Each entry below needs to be reproduced exactly as given.

*** Records for this task Section Begins ***

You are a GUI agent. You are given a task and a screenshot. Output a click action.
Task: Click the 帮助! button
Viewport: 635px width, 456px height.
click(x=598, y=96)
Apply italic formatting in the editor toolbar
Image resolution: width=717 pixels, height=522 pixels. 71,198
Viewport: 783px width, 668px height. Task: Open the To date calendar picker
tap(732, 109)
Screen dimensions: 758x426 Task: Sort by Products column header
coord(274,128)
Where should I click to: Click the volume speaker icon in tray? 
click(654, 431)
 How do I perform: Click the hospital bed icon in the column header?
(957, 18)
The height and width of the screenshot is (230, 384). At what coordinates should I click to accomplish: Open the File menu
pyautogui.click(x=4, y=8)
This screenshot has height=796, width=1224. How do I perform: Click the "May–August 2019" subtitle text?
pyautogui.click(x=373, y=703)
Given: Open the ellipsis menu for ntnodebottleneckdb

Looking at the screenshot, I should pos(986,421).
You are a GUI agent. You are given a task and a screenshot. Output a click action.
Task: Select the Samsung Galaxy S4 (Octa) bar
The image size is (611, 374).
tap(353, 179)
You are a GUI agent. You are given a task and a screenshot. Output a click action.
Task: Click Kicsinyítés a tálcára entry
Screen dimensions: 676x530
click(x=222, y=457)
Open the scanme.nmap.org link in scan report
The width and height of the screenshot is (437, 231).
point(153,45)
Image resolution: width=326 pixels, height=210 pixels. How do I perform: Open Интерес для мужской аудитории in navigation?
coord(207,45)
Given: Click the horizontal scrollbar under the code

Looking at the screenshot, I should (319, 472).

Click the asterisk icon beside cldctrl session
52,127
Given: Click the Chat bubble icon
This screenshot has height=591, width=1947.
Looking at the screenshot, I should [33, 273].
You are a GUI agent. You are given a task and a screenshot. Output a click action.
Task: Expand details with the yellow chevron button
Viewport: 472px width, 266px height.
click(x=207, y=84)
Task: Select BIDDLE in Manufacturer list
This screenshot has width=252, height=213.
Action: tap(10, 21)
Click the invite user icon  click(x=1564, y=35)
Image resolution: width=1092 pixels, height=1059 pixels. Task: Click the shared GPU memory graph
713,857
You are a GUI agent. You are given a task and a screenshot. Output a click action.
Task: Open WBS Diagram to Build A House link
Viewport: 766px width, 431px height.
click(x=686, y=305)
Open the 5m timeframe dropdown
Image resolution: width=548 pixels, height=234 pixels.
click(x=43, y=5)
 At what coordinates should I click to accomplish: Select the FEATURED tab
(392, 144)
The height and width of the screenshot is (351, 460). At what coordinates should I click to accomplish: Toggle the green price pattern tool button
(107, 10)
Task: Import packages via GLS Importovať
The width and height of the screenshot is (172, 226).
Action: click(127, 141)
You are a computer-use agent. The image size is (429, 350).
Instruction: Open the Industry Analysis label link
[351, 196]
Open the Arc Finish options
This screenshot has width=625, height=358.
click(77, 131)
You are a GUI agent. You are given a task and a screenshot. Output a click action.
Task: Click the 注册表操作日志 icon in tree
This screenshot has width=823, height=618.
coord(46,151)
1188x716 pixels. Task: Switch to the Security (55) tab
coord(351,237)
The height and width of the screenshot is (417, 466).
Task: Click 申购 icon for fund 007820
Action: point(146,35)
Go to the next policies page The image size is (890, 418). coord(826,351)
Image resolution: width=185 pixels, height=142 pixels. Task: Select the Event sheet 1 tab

*** Records for this task Section Ends ***

◆ **Result of the task**:
You are a GUI agent. You are given a task and a screenshot. Output a click action.
Task: Click the 帮助! button
Viewport: 635px width, 456px height.
click(x=598, y=96)
Apply italic formatting in the editor toolbar
Image resolution: width=717 pixels, height=522 pixels. 71,198
Viewport: 783px width, 668px height. Task: Open the To date calendar picker
tap(732, 109)
Screen dimensions: 758x426 Task: Sort by Products column header
coord(274,128)
Where should I click to: Click the volume speaker icon in tray? 
click(654, 431)
 How do I perform: Click the hospital bed icon in the column header?
(957, 18)
The height and width of the screenshot is (230, 384). At what coordinates should I click to accomplish: Open the File menu
pyautogui.click(x=4, y=8)
This screenshot has height=796, width=1224. How do I perform: Click the "May–August 2019" subtitle text?
pyautogui.click(x=373, y=703)
Given: Open the ellipsis menu for ntnodebottleneckdb

Looking at the screenshot, I should pos(986,421).
You are a GUI agent. You are given a task and a screenshot. Output a click action.
Task: Select the Samsung Galaxy S4 (Octa) bar
The image size is (611, 374).
tap(353, 179)
You are a GUI agent. You are given a task and a screenshot. Output a click action.
Task: Click Kicsinyítés a tálcára entry
Screen dimensions: 676x530
click(x=222, y=457)
Open the scanme.nmap.org link in scan report
The width and height of the screenshot is (437, 231).
point(153,45)
Image resolution: width=326 pixels, height=210 pixels. How do I perform: Open Интерес для мужской аудитории in navigation?
coord(207,45)
Given: Click the horizontal scrollbar under the code

Looking at the screenshot, I should (319, 472).

Click the asterisk icon beside cldctrl session
52,127
Given: Click the Chat bubble icon
This screenshot has height=591, width=1947.
Looking at the screenshot, I should [33, 273].
You are a GUI agent. You are given a task and a screenshot. Output a click action.
Task: Expand details with the yellow chevron button
Viewport: 472px width, 266px height.
click(x=207, y=84)
Task: Select BIDDLE in Manufacturer list
This screenshot has width=252, height=213.
Action: tap(10, 21)
Click the invite user icon  click(x=1564, y=35)
Image resolution: width=1092 pixels, height=1059 pixels. Task: Click the shared GPU memory graph
713,857
You are a GUI agent. You are given a task and a screenshot. Output a click action.
Task: Open WBS Diagram to Build A House link
Viewport: 766px width, 431px height.
click(x=686, y=305)
Open the 5m timeframe dropdown
Image resolution: width=548 pixels, height=234 pixels.
click(x=43, y=5)
 At what coordinates should I click to accomplish: Select the FEATURED tab
(392, 144)
The height and width of the screenshot is (351, 460). At what coordinates should I click to accomplish: Toggle the green price pattern tool button
(107, 10)
Task: Import packages via GLS Importovať
The width and height of the screenshot is (172, 226).
Action: click(127, 141)
You are a computer-use agent. The image size is (429, 350).
Instruction: Open the Industry Analysis label link
[351, 196]
Open the Arc Finish options
This screenshot has width=625, height=358.
click(77, 131)
You are a GUI agent. You are given a task and a screenshot. Output a click action.
Task: Click the 注册表操作日志 icon in tree
This screenshot has width=823, height=618.
coord(46,151)
1188x716 pixels. Task: Switch to the Security (55) tab
coord(351,237)
The height and width of the screenshot is (417, 466).
Task: Click 申购 icon for fund 007820
Action: point(146,35)
Go to the next policies page The image size is (890, 418). coord(826,351)
Image resolution: width=185 pixels, height=142 pixels. Task: Select the Event sheet 1 tab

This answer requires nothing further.